Quarantine. Outbreak. Coronavirus. It seems like everywhere you turn reports of a global health crisis dominate the topic of conversations. With the surge in media coverage and warnings issued by the Centers for Disease Control and Prevention (CDC), it’s hard to ignore the impact of the virus on college students.
As of March 5, 2020, the number of confirmed cases of the coronavirus (COVID-19) in the United States is still relatively low. According to the CDC, “13 states across the country have reported confirmed and presumptive positive cases of COVID-19 since January 21, 2020.” But the fear associated with the spread of the virus, especially across college campuses, can lead to the perpetuation of misinformation.
Let’s review the facts, as reported by the U.S. Department of Health & Human Services:
- Coronaviruses are a large family of viruses that are common in people and many different species of animals.
- An outbreak of the virus was first reported in Wuhan, Hubei Province, China.
- Older people and those with certain underlying health conditions like heart disease, lung disease and diabetes seem to be at greater risk of serious illness.
- For most people in the United States, the immediate health risk from COVID-19 is considered low.
- The virus is thought to be spread mainly from person-to-person, through respiratory droplets produced when an infected person coughs or sneezes.
- Symptoms include fever, cough, and shortness of breath.

### What this task involves
Could you continue the piece on the coronavirus and college students past its last listed symptom? The records are separate material with no link to the coronavirus piece.

### Data provided
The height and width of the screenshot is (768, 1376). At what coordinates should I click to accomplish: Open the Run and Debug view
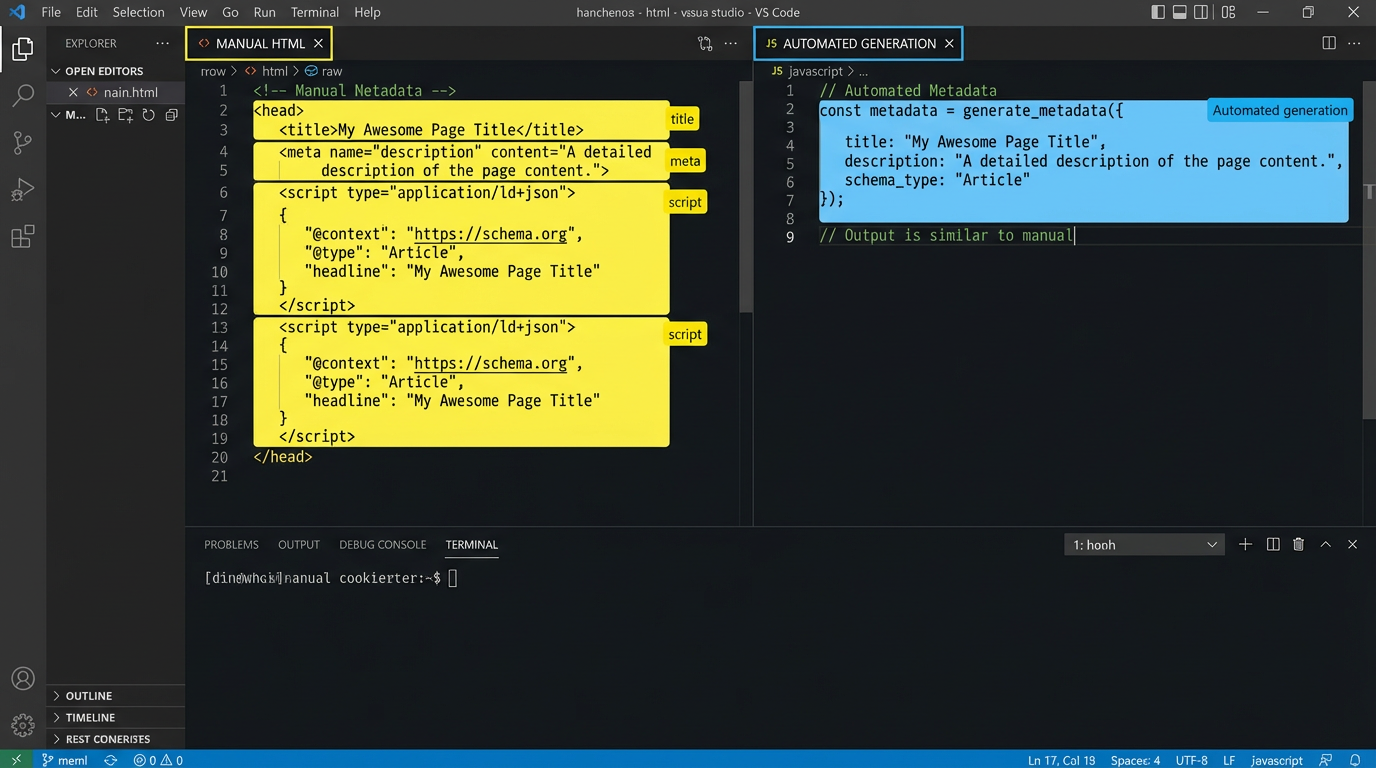(22, 190)
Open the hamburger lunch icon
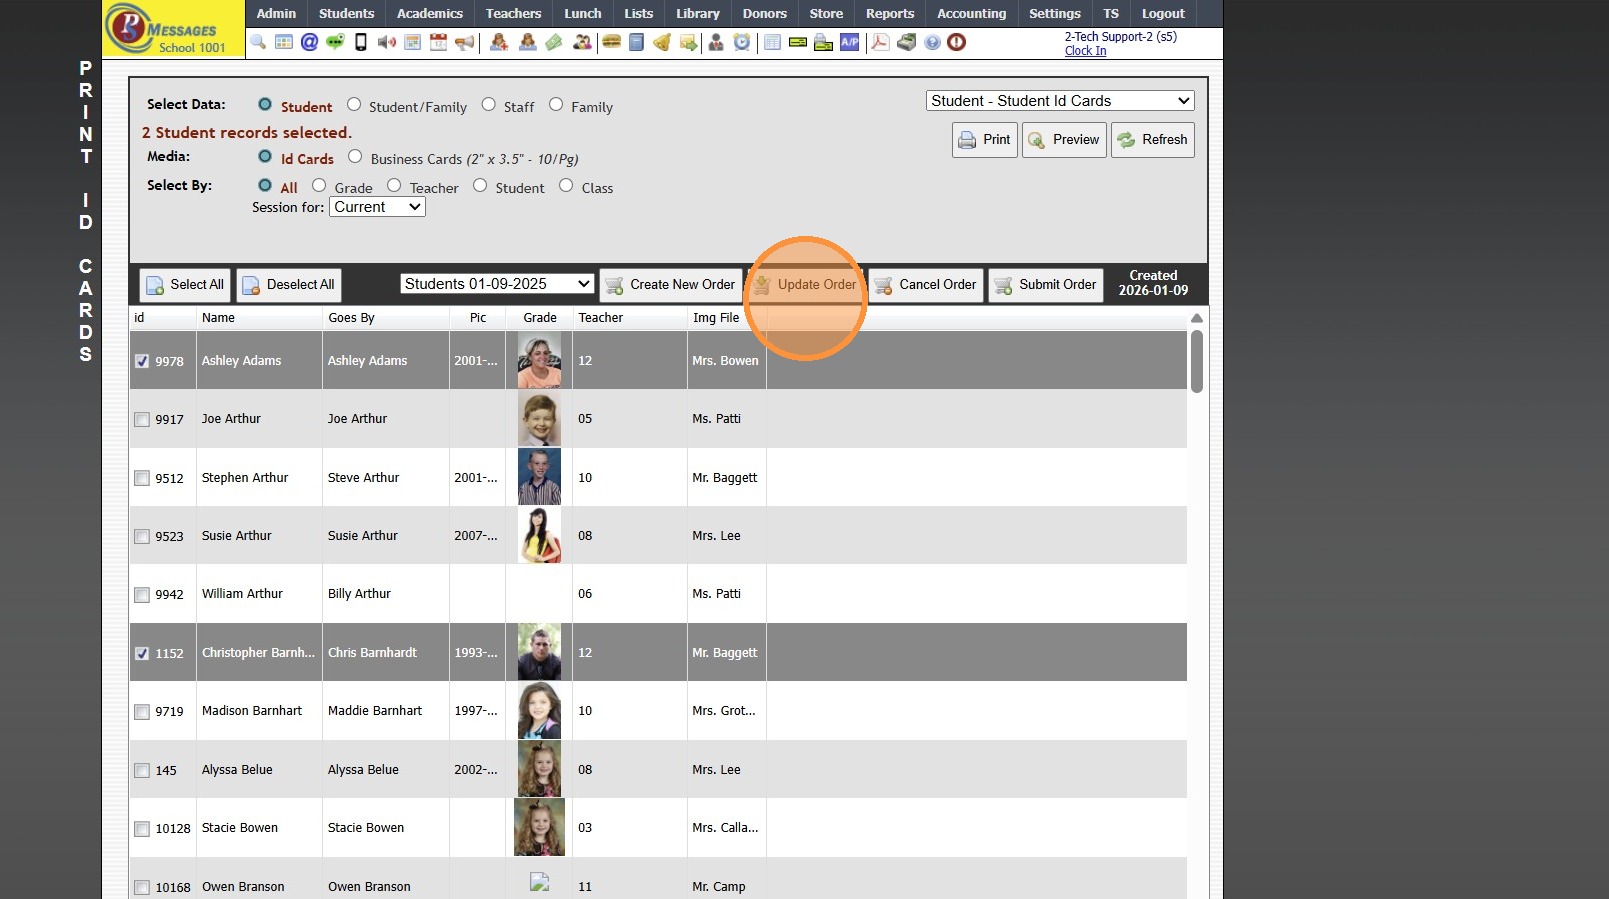Viewport: 1609px width, 899px height. click(x=611, y=42)
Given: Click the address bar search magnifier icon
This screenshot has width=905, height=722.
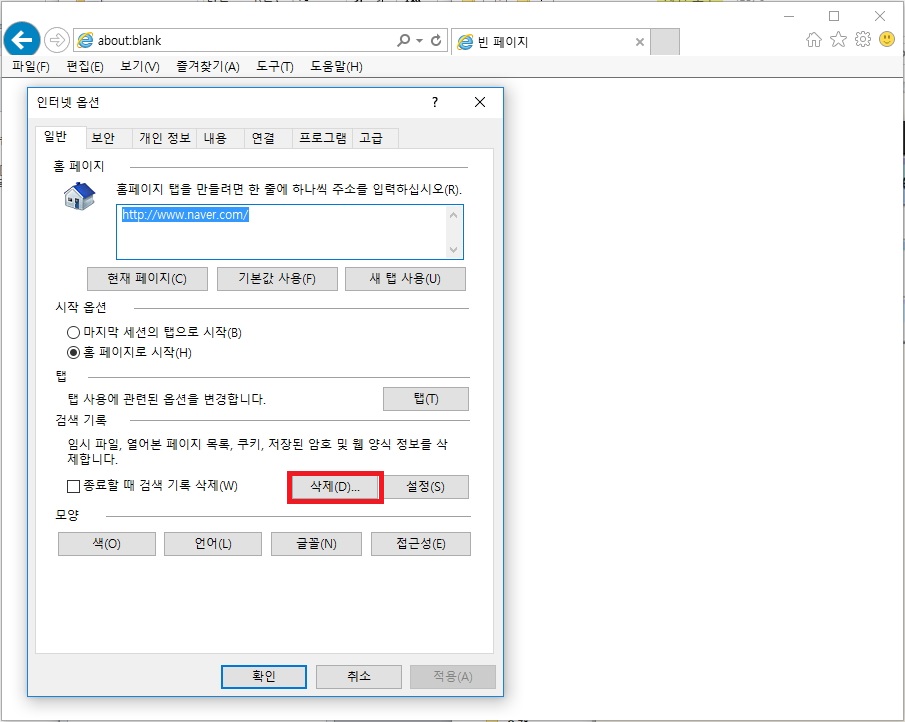Looking at the screenshot, I should (x=403, y=41).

### Task result
Source: Centers for Disease Control and Prevention
International student life
The spread of COVID-19 throughout the United States is expected to continue. The CDC has already issued a recommendation to higher education institutions to suspend student foreign exchange programs. While it’s impossible to predict the future impact of the virus on college campuses, students can maintain control over one area associated with COVID-19. They can fight against the stigma occurring towards Chinese and Asian students.
Lina Zhu is an international student studying at Colorado State University. Originally from Guangzhou, China, she came to the United States in August 2018 to pursue a master’s degree.
“I think there’s definitely been a few changes in attitudes on campus since the outbreak began. I think students from Southeast Asia and especially China, have been getting a lot of questions about the coronavirus. It’s mostly people with good intentions. They will ask me, ‘How’s your family doing?’ or ‘Has anyone you know been affected?’ There’s a lot of questions for us about what’s going on and why.”
Zhu hasn’t returned to China since she moved to Colorado two years ago. Although she is at a low risk for infection, she still experiences unfair judgement from members of her community.
“I think the biggest misconception is that people think we’re dangerous because of the coronavirus. For example, when I go shopping at a store, people are definitely looking at me more closely. I’m not used to getting attention like that. People look at me a few seconds longer now.”
As an international student, Zhu recommends campus counseling services increase their outreach to help students from all cultures understand the services and benefits provided.
“International Students don’t always know where to ask for help. I know we have a campus health center and counseling services, but I think my understanding of counseling centers is limited. We need resources to help with the emotional trauma we may be experiencing from how we’re being treated.”
Aside from discrimination and concerns about COVID-19, Zhu explains students need help processing the emotions that accompany worrying about their families back home.
“I worry a lot about my family. I don’t know who to talk to about that. My parents own their own business and have been experiencing financial repercussions from the outbreak. It’s a very emotional experience. I think having support and talking it through would be really helpful.”
Zhu urges students to be mindful of their actions and comments on campus. If you find yourself needing emotional support, contact your campus health center for resources.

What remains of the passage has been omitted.